*** Opening of AVAILABLE DATA ***

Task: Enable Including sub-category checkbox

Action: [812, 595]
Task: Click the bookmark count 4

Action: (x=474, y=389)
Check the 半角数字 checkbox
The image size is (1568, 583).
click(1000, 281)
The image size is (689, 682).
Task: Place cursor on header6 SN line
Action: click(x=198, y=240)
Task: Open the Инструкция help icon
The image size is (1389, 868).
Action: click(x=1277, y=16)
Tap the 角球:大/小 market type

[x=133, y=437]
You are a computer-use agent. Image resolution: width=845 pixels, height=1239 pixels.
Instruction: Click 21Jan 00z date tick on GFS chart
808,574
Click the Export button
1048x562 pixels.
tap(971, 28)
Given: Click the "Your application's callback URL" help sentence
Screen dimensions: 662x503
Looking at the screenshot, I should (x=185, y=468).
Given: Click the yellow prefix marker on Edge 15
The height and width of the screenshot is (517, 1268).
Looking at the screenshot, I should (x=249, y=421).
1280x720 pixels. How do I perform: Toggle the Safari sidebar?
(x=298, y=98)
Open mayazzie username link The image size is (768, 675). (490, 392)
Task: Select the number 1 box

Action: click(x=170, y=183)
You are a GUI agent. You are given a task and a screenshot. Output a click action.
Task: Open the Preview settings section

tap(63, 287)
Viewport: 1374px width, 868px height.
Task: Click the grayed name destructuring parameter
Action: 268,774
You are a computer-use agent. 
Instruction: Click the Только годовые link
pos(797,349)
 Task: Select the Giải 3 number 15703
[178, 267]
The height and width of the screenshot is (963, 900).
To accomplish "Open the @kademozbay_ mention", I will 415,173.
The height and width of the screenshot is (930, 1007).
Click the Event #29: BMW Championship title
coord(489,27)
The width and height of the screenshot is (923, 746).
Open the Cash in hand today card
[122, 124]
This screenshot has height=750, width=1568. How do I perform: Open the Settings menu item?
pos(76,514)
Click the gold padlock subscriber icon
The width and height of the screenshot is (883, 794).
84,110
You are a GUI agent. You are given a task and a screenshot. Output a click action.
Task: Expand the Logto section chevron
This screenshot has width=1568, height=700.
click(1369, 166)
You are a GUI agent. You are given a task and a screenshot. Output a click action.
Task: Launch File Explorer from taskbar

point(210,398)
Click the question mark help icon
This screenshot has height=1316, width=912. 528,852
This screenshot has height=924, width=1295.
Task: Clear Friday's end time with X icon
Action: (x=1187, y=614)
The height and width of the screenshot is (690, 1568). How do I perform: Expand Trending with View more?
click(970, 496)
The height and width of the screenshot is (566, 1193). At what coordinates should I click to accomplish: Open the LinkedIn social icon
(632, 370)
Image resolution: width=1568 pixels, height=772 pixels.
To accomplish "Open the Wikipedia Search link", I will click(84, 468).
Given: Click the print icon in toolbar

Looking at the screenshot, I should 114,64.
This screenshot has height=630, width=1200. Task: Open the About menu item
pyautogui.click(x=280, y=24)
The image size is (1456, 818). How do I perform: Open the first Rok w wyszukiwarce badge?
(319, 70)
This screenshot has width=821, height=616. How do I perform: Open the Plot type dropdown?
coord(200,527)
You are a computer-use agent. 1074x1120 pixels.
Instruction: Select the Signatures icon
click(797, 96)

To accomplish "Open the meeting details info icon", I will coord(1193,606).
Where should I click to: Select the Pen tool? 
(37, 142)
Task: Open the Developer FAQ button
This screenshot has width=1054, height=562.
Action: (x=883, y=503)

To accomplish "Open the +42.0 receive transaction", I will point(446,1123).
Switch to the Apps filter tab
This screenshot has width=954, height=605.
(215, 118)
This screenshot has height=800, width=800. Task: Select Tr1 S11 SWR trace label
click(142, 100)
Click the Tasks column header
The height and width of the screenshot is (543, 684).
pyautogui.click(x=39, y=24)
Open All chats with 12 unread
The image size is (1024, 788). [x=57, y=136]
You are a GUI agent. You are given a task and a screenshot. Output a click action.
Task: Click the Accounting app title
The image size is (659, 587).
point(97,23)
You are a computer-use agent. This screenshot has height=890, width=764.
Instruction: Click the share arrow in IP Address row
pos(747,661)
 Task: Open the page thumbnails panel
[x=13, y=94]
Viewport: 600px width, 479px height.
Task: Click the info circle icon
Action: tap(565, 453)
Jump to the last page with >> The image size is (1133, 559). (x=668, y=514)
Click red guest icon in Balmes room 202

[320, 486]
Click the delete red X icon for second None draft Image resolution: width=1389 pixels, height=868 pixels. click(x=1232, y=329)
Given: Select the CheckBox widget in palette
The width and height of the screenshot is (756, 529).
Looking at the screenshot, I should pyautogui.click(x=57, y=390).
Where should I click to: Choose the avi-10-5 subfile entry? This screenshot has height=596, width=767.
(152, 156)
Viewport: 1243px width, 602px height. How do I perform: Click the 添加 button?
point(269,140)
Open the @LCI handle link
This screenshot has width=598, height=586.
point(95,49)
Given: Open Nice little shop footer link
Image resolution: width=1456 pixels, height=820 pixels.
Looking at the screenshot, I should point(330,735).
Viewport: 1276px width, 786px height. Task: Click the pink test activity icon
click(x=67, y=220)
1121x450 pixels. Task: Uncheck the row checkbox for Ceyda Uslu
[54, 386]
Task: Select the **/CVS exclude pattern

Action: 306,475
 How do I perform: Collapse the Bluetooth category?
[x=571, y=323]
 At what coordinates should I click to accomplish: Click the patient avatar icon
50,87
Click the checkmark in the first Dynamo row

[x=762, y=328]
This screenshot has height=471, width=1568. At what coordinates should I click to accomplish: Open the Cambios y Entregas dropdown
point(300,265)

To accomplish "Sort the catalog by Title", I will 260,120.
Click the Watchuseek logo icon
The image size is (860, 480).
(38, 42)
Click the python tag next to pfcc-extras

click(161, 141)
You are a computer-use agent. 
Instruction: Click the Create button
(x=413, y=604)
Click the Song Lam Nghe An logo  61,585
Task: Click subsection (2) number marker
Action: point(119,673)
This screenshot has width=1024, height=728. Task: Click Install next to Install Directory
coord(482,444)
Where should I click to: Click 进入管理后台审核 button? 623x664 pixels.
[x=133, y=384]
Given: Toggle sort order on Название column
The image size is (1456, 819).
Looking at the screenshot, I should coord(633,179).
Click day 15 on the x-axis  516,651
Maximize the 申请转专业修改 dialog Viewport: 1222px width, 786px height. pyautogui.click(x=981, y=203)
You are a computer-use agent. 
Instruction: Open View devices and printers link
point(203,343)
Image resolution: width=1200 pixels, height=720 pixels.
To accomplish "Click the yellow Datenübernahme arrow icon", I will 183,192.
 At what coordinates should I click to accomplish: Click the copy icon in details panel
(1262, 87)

*** Close of AVAILABLE DATA ***

Retype everything in the material above exactly.

Task: Enable Including sub-category checkbox

Action: [812, 595]
Task: Click the bookmark count 4

Action: (x=474, y=389)
Check the 半角数字 checkbox
The image size is (1568, 583).
click(1000, 281)
The image size is (689, 682).
Task: Place cursor on header6 SN line
Action: click(x=198, y=240)
Task: Open the Инструкция help icon
The image size is (1389, 868).
Action: click(x=1277, y=16)
Tap the 角球:大/小 market type

[x=133, y=437]
You are a computer-use agent. Image resolution: width=845 pixels, height=1239 pixels.
Instruction: Click 21Jan 00z date tick on GFS chart
808,574
Click the Export button
1048x562 pixels.
tap(971, 28)
Given: Click the "Your application's callback URL" help sentence
Screen dimensions: 662x503
Looking at the screenshot, I should (x=185, y=468).
Given: Click the yellow prefix marker on Edge 15
The height and width of the screenshot is (517, 1268).
Looking at the screenshot, I should (x=249, y=421).
1280x720 pixels. How do I perform: Toggle the Safari sidebar?
(x=298, y=98)
Open mayazzie username link The image size is (768, 675). (490, 392)
Task: Select the number 1 box

Action: click(x=170, y=183)
You are a GUI agent. You are given a task and a screenshot. Output a click action.
Task: Open the Preview settings section

tap(63, 287)
Viewport: 1374px width, 868px height.
Task: Click the grayed name destructuring parameter
Action: 268,774
You are a computer-use agent. 
Instruction: Click the Только годовые link
pos(797,349)
 Task: Select the Giải 3 number 15703
[178, 267]
The height and width of the screenshot is (963, 900).
To accomplish "Open the @kademozbay_ mention", I will 415,173.
The height and width of the screenshot is (930, 1007).
Click the Event #29: BMW Championship title
coord(489,27)
The width and height of the screenshot is (923, 746).
Open the Cash in hand today card
[122, 124]
This screenshot has height=750, width=1568. How do I perform: Open the Settings menu item?
pos(76,514)
Click the gold padlock subscriber icon
The width and height of the screenshot is (883, 794).
84,110
You are a GUI agent. You are given a task and a screenshot. Output a click action.
Task: Expand the Logto section chevron
This screenshot has width=1568, height=700.
click(1369, 166)
You are a GUI agent. You are given a task and a screenshot. Output a click action.
Task: Launch File Explorer from taskbar

point(210,398)
Click the question mark help icon
This screenshot has height=1316, width=912. 528,852
This screenshot has height=924, width=1295.
Task: Clear Friday's end time with X icon
Action: (x=1187, y=614)
The height and width of the screenshot is (690, 1568). How do I perform: Expand Trending with View more?
click(970, 496)
The height and width of the screenshot is (566, 1193). At what coordinates should I click to accomplish: Open the LinkedIn social icon
(632, 370)
Image resolution: width=1568 pixels, height=772 pixels.
To accomplish "Open the Wikipedia Search link", I will click(84, 468).
Given: Click the print icon in toolbar

Looking at the screenshot, I should 114,64.
This screenshot has height=630, width=1200. Task: Open the About menu item
pyautogui.click(x=280, y=24)
The image size is (1456, 818). How do I perform: Open the first Rok w wyszukiwarce badge?
(319, 70)
This screenshot has width=821, height=616. How do I perform: Open the Plot type dropdown?
coord(200,527)
You are a computer-use agent. 1074x1120 pixels.
Instruction: Select the Signatures icon
click(797, 96)

To accomplish "Open the meeting details info icon", I will coord(1193,606).
Where should I click to: Select the Pen tool? 
(37, 142)
Task: Open the Developer FAQ button
This screenshot has width=1054, height=562.
Action: (x=883, y=503)

To accomplish "Open the +42.0 receive transaction", I will point(446,1123).
Switch to the Apps filter tab
This screenshot has width=954, height=605.
(215, 118)
This screenshot has height=800, width=800. Task: Select Tr1 S11 SWR trace label
click(142, 100)
Click the Tasks column header
The height and width of the screenshot is (543, 684).
pyautogui.click(x=39, y=24)
Open All chats with 12 unread
The image size is (1024, 788). [x=57, y=136]
You are a GUI agent. You are given a task and a screenshot. Output a click action.
Task: Click the Accounting app title
The image size is (659, 587).
point(97,23)
You are a computer-use agent. This screenshot has height=890, width=764.
Instruction: Click the share arrow in IP Address row
pos(747,661)
 Task: Open the page thumbnails panel
[x=13, y=94]
Viewport: 600px width, 479px height.
Task: Click the info circle icon
Action: tap(565, 453)
Jump to the last page with >> The image size is (1133, 559). (x=668, y=514)
Click red guest icon in Balmes room 202

[320, 486]
Click the delete red X icon for second None draft Image resolution: width=1389 pixels, height=868 pixels. click(x=1232, y=329)
Given: Select the CheckBox widget in palette
The width and height of the screenshot is (756, 529).
Looking at the screenshot, I should pyautogui.click(x=57, y=390).
Where should I click to: Choose the avi-10-5 subfile entry? This screenshot has height=596, width=767.
(152, 156)
Viewport: 1243px width, 602px height. How do I perform: Click the 添加 button?
point(269,140)
Open the @LCI handle link
This screenshot has width=598, height=586.
point(95,49)
Given: Open Nice little shop footer link
Image resolution: width=1456 pixels, height=820 pixels.
Looking at the screenshot, I should point(330,735).
Viewport: 1276px width, 786px height. Task: Click the pink test activity icon
click(x=67, y=220)
1121x450 pixels. Task: Uncheck the row checkbox for Ceyda Uslu
[54, 386]
Task: Select the **/CVS exclude pattern

Action: 306,475
 How do I perform: Collapse the Bluetooth category?
[x=571, y=323]
 At what coordinates should I click to accomplish: Click the patient avatar icon
50,87
Click the checkmark in the first Dynamo row

[x=762, y=328]
This screenshot has height=471, width=1568. At what coordinates should I click to accomplish: Open the Cambios y Entregas dropdown
point(300,265)

To accomplish "Sort the catalog by Title", I will 260,120.
Click the Watchuseek logo icon
The image size is (860, 480).
(38, 42)
Click the python tag next to pfcc-extras

click(161, 141)
You are a computer-use agent. 
Instruction: Click the Create button
(x=413, y=604)
Click the Song Lam Nghe An logo  61,585
Task: Click subsection (2) number marker
Action: point(119,673)
This screenshot has width=1024, height=728. Task: Click Install next to Install Directory
coord(482,444)
Where should I click to: Click 进入管理后台审核 button? 623x664 pixels.
[x=133, y=384]
Given: Toggle sort order on Название column
The image size is (1456, 819).
Looking at the screenshot, I should coord(633,179).
Click day 15 on the x-axis  516,651
Maximize the 申请转专业修改 dialog Viewport: 1222px width, 786px height. pyautogui.click(x=981, y=203)
You are a computer-use agent. 
Instruction: Open View devices and printers link
point(203,343)
Image resolution: width=1200 pixels, height=720 pixels.
To accomplish "Click the yellow Datenübernahme arrow icon", I will 183,192.
 At what coordinates should I click to accomplish: Click the copy icon in details panel
(1262, 87)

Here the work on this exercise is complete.